Biesiada M
Department of Health Risk Assessment, Institute of Occupational Medicine and Environmental Health, Sosnowiec, Poland.
Int J Occup Med Environ Health. 2001;14(4):397-402.
Health risk assessment procedure provides a clear and systematic form of quantitative (or semi-quantitative) description of environmental health impact. It is well known that this approach is burdened with various types of uncertainties of different origin and nature. Therefore, the results of risk assessment should always contain both the "number" and the "measure of uncertainty". The problem is that even if one does attempt to take account of the uncertainty, one does not know a priori what is the probability of getting a given risk value within the specified range of uncertainty. A promising tool for the assessment of risk which provides a means of describing the sensitivity with respect to different exposure factors and evaluating different intervention scenarios is the technique of Monte Carlo simulation. In this probabilistic approach all variables and parameters used in risk assessment may be regarded as distributions throughout the analysis. A process of repeated simulations is then used, during which the estimated quantity (risk in this case) is calculated many times (usually 10,000 or more) with randomly chosen values of variables and parameters, covering their range of variability and reproducing the assumed distribution density. The final result is given in the form of a probability distribution of risk. The idea of Monte Carlo simulations in health risk assessment concerning the exposure to heavy metals in drinking water is illustrated in the population living in the vicinity of the "Lubna" waste site, taken as an example.

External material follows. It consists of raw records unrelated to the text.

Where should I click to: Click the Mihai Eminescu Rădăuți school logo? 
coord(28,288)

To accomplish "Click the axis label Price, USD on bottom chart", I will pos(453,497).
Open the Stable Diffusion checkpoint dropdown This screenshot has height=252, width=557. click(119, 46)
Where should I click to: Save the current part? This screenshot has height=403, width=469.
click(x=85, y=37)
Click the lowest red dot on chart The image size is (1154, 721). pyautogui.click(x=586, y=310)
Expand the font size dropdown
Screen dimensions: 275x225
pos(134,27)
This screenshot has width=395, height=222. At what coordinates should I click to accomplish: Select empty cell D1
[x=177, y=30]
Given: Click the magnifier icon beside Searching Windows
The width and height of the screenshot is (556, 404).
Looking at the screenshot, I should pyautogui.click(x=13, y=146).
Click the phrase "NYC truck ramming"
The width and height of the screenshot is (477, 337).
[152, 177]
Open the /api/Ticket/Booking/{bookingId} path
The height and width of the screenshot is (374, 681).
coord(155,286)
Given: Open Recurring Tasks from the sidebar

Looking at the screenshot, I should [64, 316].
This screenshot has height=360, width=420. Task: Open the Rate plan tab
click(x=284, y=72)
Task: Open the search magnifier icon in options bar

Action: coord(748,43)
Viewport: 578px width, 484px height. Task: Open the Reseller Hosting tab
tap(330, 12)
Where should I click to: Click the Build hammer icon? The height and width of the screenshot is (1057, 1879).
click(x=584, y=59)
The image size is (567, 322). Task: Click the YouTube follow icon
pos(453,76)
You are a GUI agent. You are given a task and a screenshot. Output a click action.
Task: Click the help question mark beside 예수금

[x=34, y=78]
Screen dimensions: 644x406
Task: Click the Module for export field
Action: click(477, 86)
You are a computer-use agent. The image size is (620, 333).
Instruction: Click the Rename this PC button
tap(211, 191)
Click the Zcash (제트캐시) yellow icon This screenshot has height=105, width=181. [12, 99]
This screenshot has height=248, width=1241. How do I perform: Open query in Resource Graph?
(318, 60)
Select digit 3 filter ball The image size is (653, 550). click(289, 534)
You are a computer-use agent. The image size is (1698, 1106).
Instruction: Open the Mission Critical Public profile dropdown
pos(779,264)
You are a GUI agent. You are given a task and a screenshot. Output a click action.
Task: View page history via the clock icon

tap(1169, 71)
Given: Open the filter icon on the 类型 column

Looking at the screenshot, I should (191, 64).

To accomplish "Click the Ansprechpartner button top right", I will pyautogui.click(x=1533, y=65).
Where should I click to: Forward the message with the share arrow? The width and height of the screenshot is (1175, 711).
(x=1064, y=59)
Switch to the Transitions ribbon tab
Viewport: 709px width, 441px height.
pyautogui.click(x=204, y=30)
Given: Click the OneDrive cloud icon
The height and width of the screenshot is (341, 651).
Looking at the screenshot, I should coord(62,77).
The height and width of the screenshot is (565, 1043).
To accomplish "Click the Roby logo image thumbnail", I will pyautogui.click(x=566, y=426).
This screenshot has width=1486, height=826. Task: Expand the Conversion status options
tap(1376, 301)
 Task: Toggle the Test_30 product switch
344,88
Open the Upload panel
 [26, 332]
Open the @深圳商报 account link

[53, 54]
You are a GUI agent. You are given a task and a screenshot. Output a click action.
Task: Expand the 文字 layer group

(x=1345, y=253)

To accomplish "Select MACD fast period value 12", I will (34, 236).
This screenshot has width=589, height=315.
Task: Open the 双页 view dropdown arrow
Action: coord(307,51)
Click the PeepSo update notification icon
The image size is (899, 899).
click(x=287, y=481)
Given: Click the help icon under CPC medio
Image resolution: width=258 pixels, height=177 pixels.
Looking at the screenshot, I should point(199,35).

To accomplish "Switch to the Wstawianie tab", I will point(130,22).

健康风险评估程序提供了一种清晰且系统的定量(或半定量)形式,用于描述环境健康影响。众所周知,这种方法存在各种不同来源和性质的不确定性。因此,风险评估的结果应始终同时包含“数值”和“不确定性度量”。问题在于,即使有人试图考虑不确定性,也无法事先知道在指定的不确定性范围内获得给定风险值的概率是多少。蒙特卡罗模拟技术是一种很有前景的风险评估工具,它提供了一种描述对不同暴露因素的敏感性以及评估不同干预方案的方法。在这种概率方法中,风险评估中使用的所有变量和参数在整个分析过程中都可视为分布。然后使用重复模拟过程,在此期间,通过随机选择变量和参数的值多次(通常为10000次或更多)计算估计量(在这种情况下为风险),涵盖其变异性范围并再现假定的分布密度。最终结果以风险的概率分布形式给出。以居住在“卢布纳”垃圾场附近的人群为例,阐述了蒙特卡罗模拟在饮用水中重金属暴露健康风险评估中的应用。